De Barias himself does a hazardous job in bringing fresh food and munitions from Vittoriosa but, shortly before the fall of St Elmo he shows his gunnery skill in using a tromba de fuego.

The exploits of the legendary Toni Bajada and the role played by women and children in helping beat back Turkish attacks are given much importance. But above all, the author brings out the great leadership role of the Grand Master, whose refusal to surrender at any price is shown vividly.

Vivid characterisation may not be Rothman’s strong point, but he gives much attention to the development of de Barias’s views on love, war and religion.

He is plucky, single-minded and a wizard in gun technology. His relationship with Isabella, author of elegant poems in Italian, reaches a peak during the siege when the two sleep in each others’ arms without any clear indication of a full, sexual relationship.

Isabella, unlike de Barias, is a historical character. She is not greatly faithful, but her true love is de Barias. The two never marry. However, the historical Isabella not only married an Italian, but was murdered by him.
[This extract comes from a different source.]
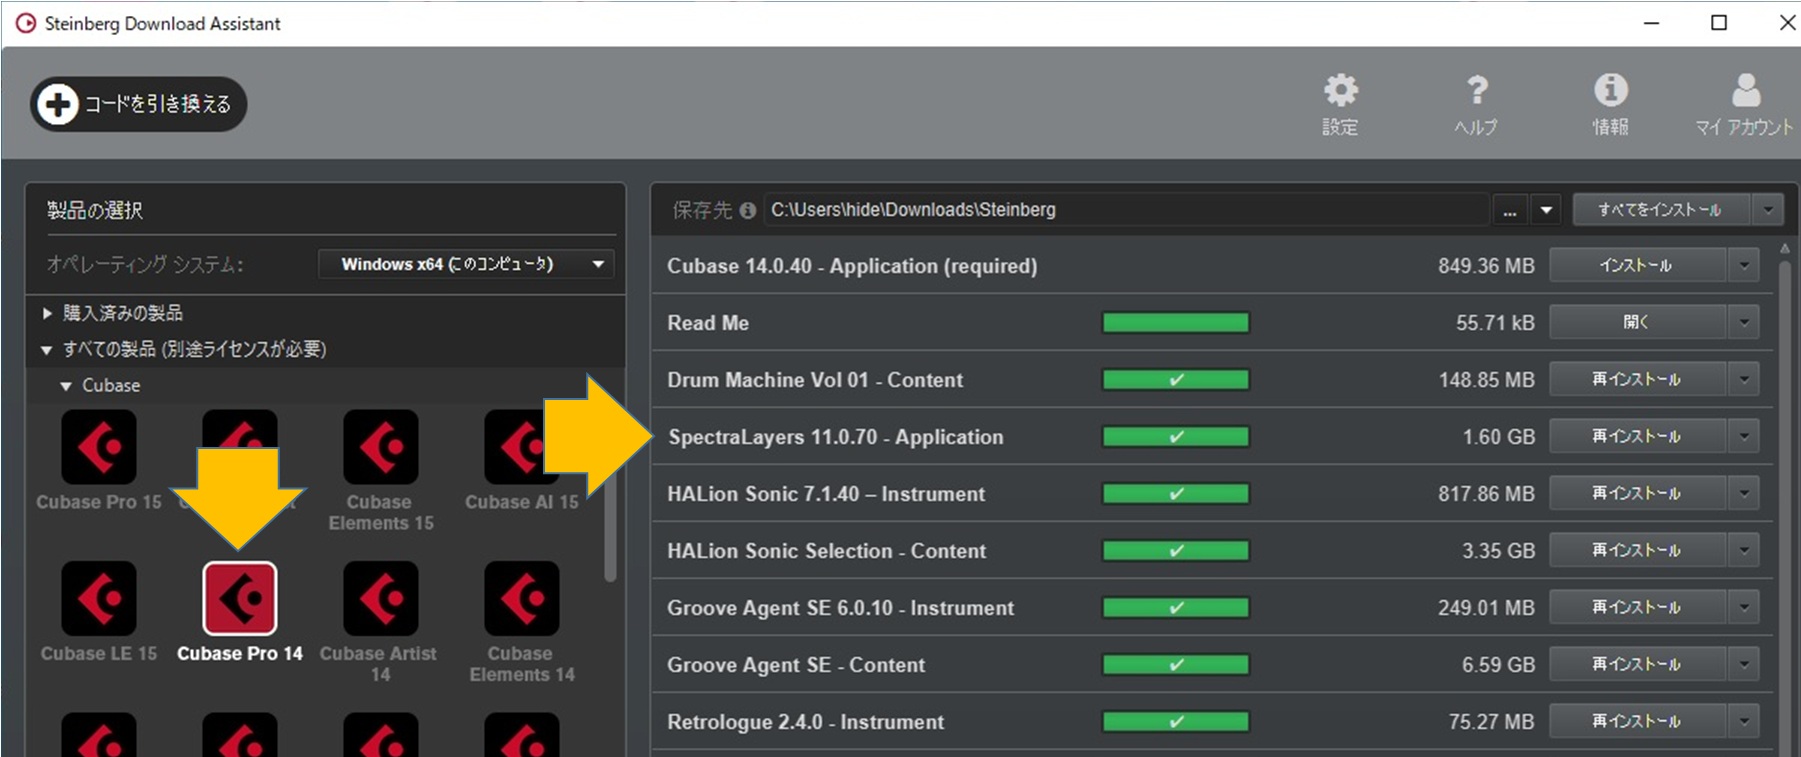Click コードを引き換える redeem code button

(x=138, y=104)
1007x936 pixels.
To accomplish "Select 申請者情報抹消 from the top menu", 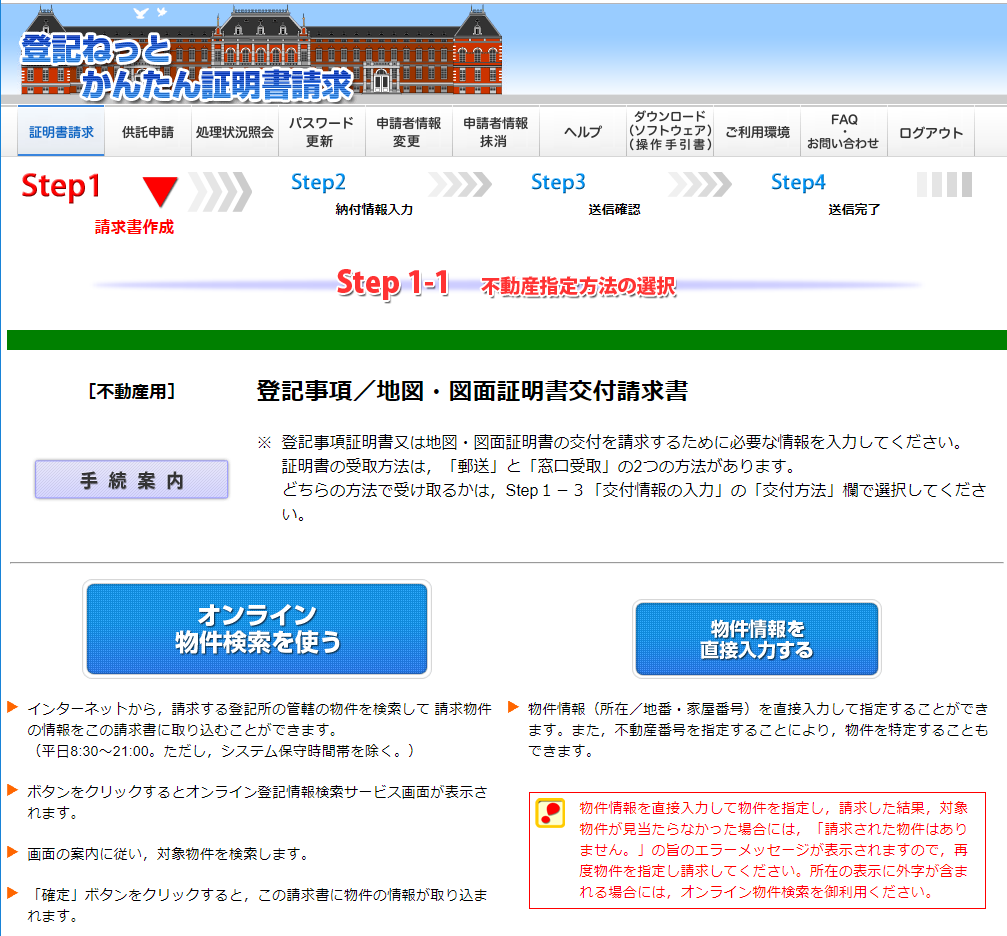I will coord(495,132).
Readers interested in the early years of the Knights of St John in Malta will enjoy the account of the unpleasant and highly conservative Grand Master Juan D’ Homedes, who had serious clashes with the French knights. Here, the characters include knights, prelates and the historical Mattew Callus, a man with Lutheran leanings who resorts to blackmail not to end up in the Inquisition’s clutches.

The novel could have done with some rigorous proof-reading and some of the English is incorrect, such as the author’s habit of following a preposition by a nominative, rather than accusative pronoun. His use of frequently untranslated foreign terminology can be irritating.